Entries from a pointing dataset:

**********

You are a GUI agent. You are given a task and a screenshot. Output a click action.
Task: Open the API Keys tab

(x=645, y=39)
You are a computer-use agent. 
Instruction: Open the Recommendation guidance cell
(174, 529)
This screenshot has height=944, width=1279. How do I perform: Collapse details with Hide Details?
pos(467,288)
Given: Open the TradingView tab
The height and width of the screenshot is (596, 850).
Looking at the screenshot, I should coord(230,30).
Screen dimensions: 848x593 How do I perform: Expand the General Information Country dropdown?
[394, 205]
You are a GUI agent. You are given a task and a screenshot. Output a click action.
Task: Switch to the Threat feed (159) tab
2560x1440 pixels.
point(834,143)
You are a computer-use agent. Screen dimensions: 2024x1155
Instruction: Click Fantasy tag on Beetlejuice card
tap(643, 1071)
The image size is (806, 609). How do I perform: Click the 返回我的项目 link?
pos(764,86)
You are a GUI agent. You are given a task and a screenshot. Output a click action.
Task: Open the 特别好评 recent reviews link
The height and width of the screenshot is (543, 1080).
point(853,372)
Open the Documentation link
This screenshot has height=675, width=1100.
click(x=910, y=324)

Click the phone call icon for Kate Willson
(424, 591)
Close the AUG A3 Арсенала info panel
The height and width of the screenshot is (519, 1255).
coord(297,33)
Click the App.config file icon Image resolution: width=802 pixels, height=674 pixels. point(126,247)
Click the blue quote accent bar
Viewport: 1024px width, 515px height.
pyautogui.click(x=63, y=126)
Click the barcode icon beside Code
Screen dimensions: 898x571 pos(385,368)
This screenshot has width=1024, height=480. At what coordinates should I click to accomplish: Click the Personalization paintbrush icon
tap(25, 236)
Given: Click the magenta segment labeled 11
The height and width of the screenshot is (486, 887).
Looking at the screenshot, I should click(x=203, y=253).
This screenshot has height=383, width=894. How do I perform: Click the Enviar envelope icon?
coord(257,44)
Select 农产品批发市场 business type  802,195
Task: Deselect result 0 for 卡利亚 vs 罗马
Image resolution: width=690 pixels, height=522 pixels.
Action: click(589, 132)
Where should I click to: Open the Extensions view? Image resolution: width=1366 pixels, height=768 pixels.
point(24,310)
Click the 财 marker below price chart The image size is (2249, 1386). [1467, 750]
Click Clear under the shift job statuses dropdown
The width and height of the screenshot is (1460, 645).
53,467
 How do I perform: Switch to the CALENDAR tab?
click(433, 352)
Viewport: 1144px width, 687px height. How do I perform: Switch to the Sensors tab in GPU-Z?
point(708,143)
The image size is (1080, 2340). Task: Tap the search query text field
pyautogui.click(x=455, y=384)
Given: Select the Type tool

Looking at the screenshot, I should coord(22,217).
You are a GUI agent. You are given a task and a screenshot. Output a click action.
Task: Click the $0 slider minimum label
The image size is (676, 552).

**********

▸ EXERCISE AIM
Rewrite all of the entries above, swapping every instance of "How do I perform:" for "What should I click to:" and leaving everything else as it is.

▸ OUTPUT BELOW
You are a GUI agent. You are given a task and a screenshot. Output a click action.
Task: Open the API Keys tab

(x=645, y=39)
You are a computer-use agent. 
Instruction: Open the Recommendation guidance cell
(174, 529)
This screenshot has height=944, width=1279. What should I click to: Collapse details with Hide Details?
pos(467,288)
Given: Open the TradingView tab
The height and width of the screenshot is (596, 850).
Looking at the screenshot, I should coord(230,30).
Screen dimensions: 848x593 What should I click to: Expand the General Information Country dropdown?
[394, 205]
You are a GUI agent. You are given a task and a screenshot. Output a click action.
Task: Switch to the Threat feed (159) tab
2560x1440 pixels.
point(834,143)
You are a computer-use agent. Screen dimensions: 2024x1155
Instruction: Click Fantasy tag on Beetlejuice card
tap(643, 1071)
The image size is (806, 609). What should I click to: Click the 返回我的项目 link?
pos(764,86)
You are a GUI agent. You are given a task and a screenshot. Output a click action.
Task: Open the 特别好评 recent reviews link
The height and width of the screenshot is (543, 1080).
point(853,372)
Open the Documentation link
This screenshot has height=675, width=1100.
click(x=910, y=324)

Click the phone call icon for Kate Willson
(424, 591)
Close the AUG A3 Арсенала info panel
The height and width of the screenshot is (519, 1255).
coord(297,33)
Click the App.config file icon Image resolution: width=802 pixels, height=674 pixels. point(126,247)
Click the blue quote accent bar
Viewport: 1024px width, 515px height.
pyautogui.click(x=63, y=126)
Click the barcode icon beside Code
Screen dimensions: 898x571 pos(385,368)
This screenshot has width=1024, height=480. At what coordinates should I click to accomplish: Click the Personalization paintbrush icon
tap(25, 236)
Given: Click the magenta segment labeled 11
The height and width of the screenshot is (486, 887).
Looking at the screenshot, I should click(x=203, y=253).
This screenshot has height=383, width=894. What should I click to: Click the Enviar envelope icon?
coord(257,44)
Select 农产品批发市场 business type  802,195
Task: Deselect result 0 for 卡利亚 vs 罗马
Image resolution: width=690 pixels, height=522 pixels.
Action: click(589, 132)
Where should I click to: Open the Extensions view? Image resolution: width=1366 pixels, height=768 pixels.
point(24,310)
Click the 财 marker below price chart The image size is (2249, 1386). [1467, 750]
Click Clear under the shift job statuses dropdown
The width and height of the screenshot is (1460, 645).
53,467
 What should I click to: Switch to the CALENDAR tab?
click(433, 352)
Viewport: 1144px width, 687px height. What should I click to: Switch to the Sensors tab in GPU-Z?
point(708,143)
The image size is (1080, 2340). Task: Tap the search query text field
pyautogui.click(x=455, y=384)
Given: Select the Type tool

Looking at the screenshot, I should coord(22,217).
You are a GUI agent. You are given a task and a screenshot. Output a click action.
Task: Click the $0 slider minimum label
The image size is (676, 552).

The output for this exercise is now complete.